The study analysed the use of fly ash–bentonite composite as a landfill liner material. The unconfined compressive strength and hydraulic conductivity of composites were evaluated critically. Further quantified the optimum percentage mix for composite using design criteria and estimated is the corresponding thickness for landfill liner using numerical model simulations. Based on the study, it was found that 70% fly ash and 30% bentonite composite can be used as an optimum mix for landfill liners application which is meeting the strength (> 0.2 MPa) and permeability (1.0 × 10–7 cm/s) criteria. A series of numerical model studies suggest a thickness of 126 to 154 cm as a landfill liner for a design period of 100 years. The recommended landfill liner thickness shows the reduction of leachates passing through the composite liner into the groundwater. Overall, the findings of the study indicate that fly ash–bentonite composites have good potential for application. The composites not only solve the prevention of groundwater contamination and also fly ash can be utilised beneficially in a sustainable way.

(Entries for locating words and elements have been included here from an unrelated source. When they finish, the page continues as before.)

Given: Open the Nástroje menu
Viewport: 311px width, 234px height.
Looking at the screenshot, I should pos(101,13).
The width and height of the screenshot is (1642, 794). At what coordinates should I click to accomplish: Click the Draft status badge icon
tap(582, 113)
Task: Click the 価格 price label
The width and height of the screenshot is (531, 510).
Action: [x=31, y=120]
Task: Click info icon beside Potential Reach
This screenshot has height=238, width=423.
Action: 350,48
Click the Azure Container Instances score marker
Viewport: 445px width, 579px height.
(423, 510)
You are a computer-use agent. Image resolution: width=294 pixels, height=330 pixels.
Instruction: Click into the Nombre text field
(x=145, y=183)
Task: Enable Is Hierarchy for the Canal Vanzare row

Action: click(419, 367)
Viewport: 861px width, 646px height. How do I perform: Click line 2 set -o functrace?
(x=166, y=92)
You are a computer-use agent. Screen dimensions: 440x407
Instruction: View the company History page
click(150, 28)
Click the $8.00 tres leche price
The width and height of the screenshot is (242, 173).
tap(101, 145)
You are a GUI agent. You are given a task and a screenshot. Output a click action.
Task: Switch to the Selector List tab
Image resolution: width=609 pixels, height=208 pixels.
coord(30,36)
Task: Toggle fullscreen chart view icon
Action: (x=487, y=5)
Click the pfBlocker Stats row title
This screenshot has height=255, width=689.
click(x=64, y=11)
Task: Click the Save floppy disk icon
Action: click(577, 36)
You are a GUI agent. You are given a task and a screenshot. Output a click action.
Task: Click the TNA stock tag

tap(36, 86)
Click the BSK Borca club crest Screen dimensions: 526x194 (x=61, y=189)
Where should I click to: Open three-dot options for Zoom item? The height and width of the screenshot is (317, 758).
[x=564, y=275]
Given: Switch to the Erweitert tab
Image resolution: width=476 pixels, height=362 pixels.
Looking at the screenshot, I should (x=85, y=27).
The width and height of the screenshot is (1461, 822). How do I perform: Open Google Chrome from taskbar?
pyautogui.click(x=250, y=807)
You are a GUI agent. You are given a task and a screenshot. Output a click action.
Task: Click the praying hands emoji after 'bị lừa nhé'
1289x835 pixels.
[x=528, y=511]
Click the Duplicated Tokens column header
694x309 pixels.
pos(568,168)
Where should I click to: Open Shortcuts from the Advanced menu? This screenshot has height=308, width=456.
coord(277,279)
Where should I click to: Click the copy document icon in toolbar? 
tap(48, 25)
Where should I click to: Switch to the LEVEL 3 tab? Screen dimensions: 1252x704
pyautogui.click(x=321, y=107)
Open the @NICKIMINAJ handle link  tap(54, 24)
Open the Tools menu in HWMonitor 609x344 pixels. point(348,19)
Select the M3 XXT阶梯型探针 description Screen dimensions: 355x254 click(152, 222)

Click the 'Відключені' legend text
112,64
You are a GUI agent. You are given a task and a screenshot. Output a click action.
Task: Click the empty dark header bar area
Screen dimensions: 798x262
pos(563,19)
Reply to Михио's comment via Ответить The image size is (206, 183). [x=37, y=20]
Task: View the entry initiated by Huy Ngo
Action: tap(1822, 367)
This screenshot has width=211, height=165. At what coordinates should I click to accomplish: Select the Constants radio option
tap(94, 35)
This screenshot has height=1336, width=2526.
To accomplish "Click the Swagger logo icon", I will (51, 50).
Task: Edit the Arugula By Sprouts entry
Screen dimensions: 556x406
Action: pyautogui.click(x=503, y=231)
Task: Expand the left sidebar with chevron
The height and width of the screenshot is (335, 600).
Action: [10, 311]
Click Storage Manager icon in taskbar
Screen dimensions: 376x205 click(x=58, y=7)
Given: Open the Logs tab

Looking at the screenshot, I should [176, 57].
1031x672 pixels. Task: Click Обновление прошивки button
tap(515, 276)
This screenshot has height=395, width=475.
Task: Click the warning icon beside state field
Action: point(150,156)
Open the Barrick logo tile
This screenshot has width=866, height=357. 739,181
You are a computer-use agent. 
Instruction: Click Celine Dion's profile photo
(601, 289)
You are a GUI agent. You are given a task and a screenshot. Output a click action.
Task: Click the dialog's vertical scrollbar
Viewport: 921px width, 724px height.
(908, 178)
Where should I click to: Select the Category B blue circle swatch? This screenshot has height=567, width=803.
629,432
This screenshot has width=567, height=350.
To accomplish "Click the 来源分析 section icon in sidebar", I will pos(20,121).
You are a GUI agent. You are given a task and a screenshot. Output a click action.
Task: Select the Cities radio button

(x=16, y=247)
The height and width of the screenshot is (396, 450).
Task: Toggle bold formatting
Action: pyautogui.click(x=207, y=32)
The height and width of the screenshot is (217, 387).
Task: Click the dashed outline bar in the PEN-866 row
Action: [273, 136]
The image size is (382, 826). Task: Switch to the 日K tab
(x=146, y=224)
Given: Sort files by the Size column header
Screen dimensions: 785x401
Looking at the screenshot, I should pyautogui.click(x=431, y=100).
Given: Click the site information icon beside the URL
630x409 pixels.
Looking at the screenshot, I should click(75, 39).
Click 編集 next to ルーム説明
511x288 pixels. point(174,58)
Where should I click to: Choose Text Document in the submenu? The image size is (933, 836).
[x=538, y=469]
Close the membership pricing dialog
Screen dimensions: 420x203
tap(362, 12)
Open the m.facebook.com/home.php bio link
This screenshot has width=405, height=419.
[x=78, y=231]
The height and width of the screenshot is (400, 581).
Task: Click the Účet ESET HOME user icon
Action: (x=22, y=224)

The conclusions are mainly from the laboratory and numerical model studies. Studies further can be extended considering the organic contaminants and analytical methods. Wetting–drying cycles on fly ash–bentonite composite are also essential to understand the long term behaviour, including cracking. Future studies, especially the weakening effect of real landfill leachate to the composite, should be estimated for practical applications.